Table 6: Cleaning results of aged printing plates.

printed version Printed Clear ^* PP-08 (comparative example) 3 PP-09 (comparative example) 2 PP-10 (comparative example) 1 PP-11 (comparative example) 3 PP-12 (comparative example) 2 PP-13 (comparative example) 0 PP-14 (comparative example) 0 PP-15 (the embodiment of the present invention) 4 PP-16 (the embodiment of the present invention) 4

^* Use the following clearance criteria:

0 = completely black image at print ≤ 25 and print 250;

1 = heavily pigmented image at print ≤ 25 but completely black image at print 250;

2 = Severely colored images at print ≤ 25 and print 250;

3 = Moderately colored image at print ≤ 25 and print 250;

4 = slight coloring at 250 printing;

5 = perfectly clean background at 250 prints.

And values below 4 are not suitable for high-quality printing.

The results in Table 6 show that:

- Comparative printing plates PP-08 to PP-12 gave poor cleaning results after storage in warm and humid conditions, these printing plates including support, which had a single-step anodic post-treatment (Na-metasilicate solution, PVPA solution, mixed Na-metasilicate/PAA solution or mixed Na-metasilicate/PVPA solution).
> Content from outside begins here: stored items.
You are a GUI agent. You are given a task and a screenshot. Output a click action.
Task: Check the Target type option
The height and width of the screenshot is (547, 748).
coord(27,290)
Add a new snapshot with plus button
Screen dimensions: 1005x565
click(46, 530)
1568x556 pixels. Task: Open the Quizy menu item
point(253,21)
- Comparative printing plates PP-13 to PP-14 gave unacceptable scavenging results after storage in warm and humid conditions, these printing plates consisted of a support which was first treated with a PVPA solution or PAA solution and subsequently with a metasilicate Solution processing.
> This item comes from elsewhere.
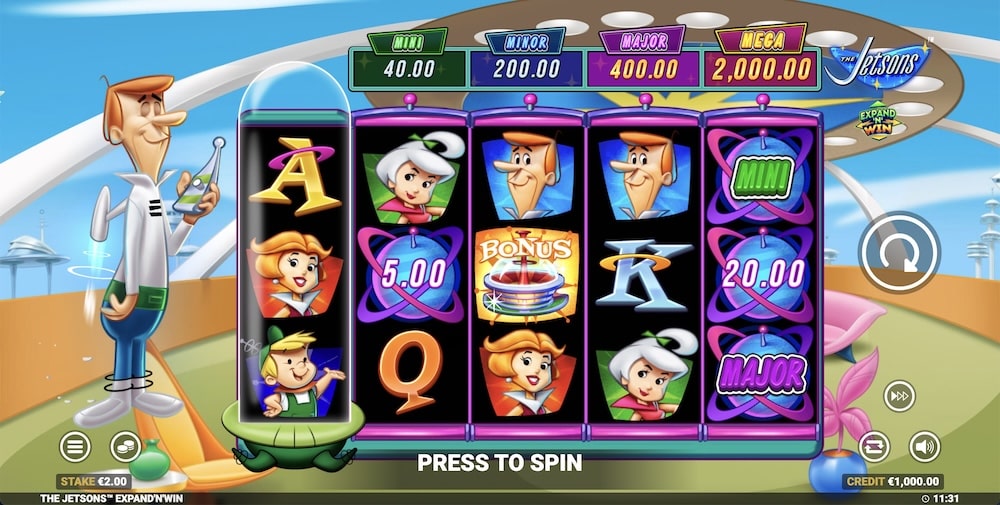Screen dimensions: 1000x505
Task: Select the MINI 40.00 jackpot panel
Action: (x=408, y=59)
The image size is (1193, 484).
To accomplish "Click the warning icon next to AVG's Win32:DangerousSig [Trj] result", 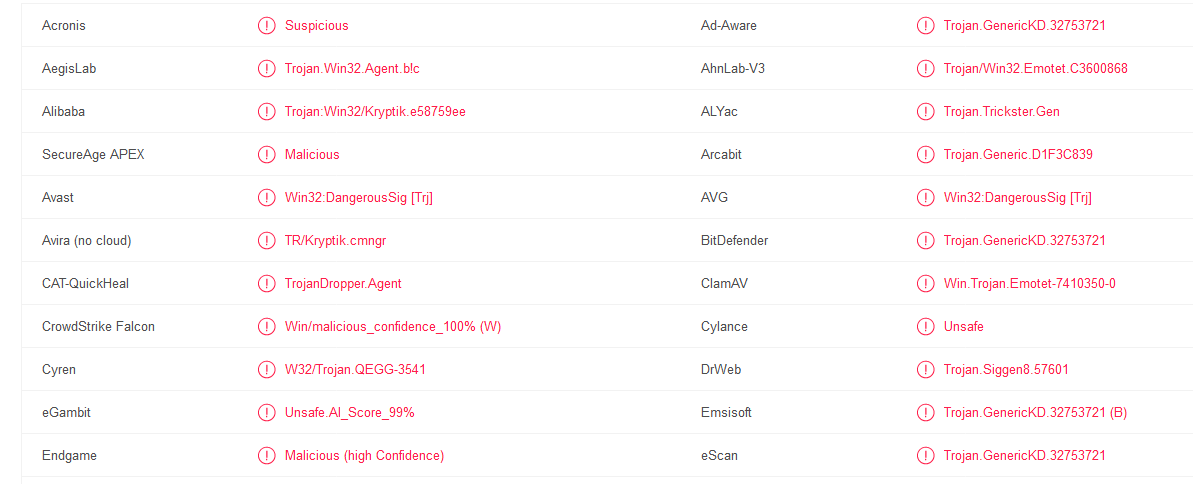I will 925,197.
- After storage under warm and humid conditions, the printing plates PP-15 to PP-16 according to the invention give excellent cleaning properties, these printing plates comprise a support which is firstly treated with a Na-metasilicate solution and subsequently with a PVPA solution Or PAA solution treatment.

Claims (10)

1. A method of manufacturing a lithographic printing plate precursor, comprising the steps of: (i) providing a grained and anodized aluminum support; (ii) treating the support with an aqueous solution comprising a compound comprising a silicate anion and one or more cations; (iii) treating the support with an aqueous solution comprising a compound containing an organic acid group and/or an ester or salt thereof; (iv) applying a coating to said treated support comprising an image-recording layer comprising hydrophobic thermoplastic polymer particles having an average particle size of 20 nm to 55 nm. 2. The method according to claim 1, wherein the amount of hydrophobic thermoplastic polymer particles present in the image layer is at least 70% relative to the total weight of the ingredients. 3. The method according to any one of the preceding claims, wherein the silicate anion is selected from the group consisting of phosphosilicates, orthosilicates, metasilicates, hydrosilicates, polysilicates or pyrosilicates. 4. A method according to claim 3, wherein the silicate anion is orthosilicate or metasilicate. 5. The method according to any one of the preceding claims, wherein the organic acid groups are selected from carboxylic acid groups and/or phosphonic acid groups. 6. The method according to any one of claims 1-5, wherein the compound of step (iii) is a polymer comprising repeating structural units, which contain organic acid groups. 7. The method according to claim 6, wherein the polymer is polyvinylphosphonic acid or poly(meth)acrylic acid. 8. The method according to any one of the preceding claims, wherein the support has an Ra value below 0.45 μm and an anodic weight > 3.2 g/ ^m2 . 9. A method of manufacturing a lithographic printing plate, comprising the steps of: (i) providing a printing plate precursor according to the method of claims 1-8; (ii) exposing said printing plate precursor to light and/or heat; (iii) optionally developing said exposed precursor with a processing liquid. 10. A printing method comprising the steps of: (i) providing a printed version according to the method of claim 9; (ii) Setting the obtained printing plate on a printing press and providing ink and/or fountain solution.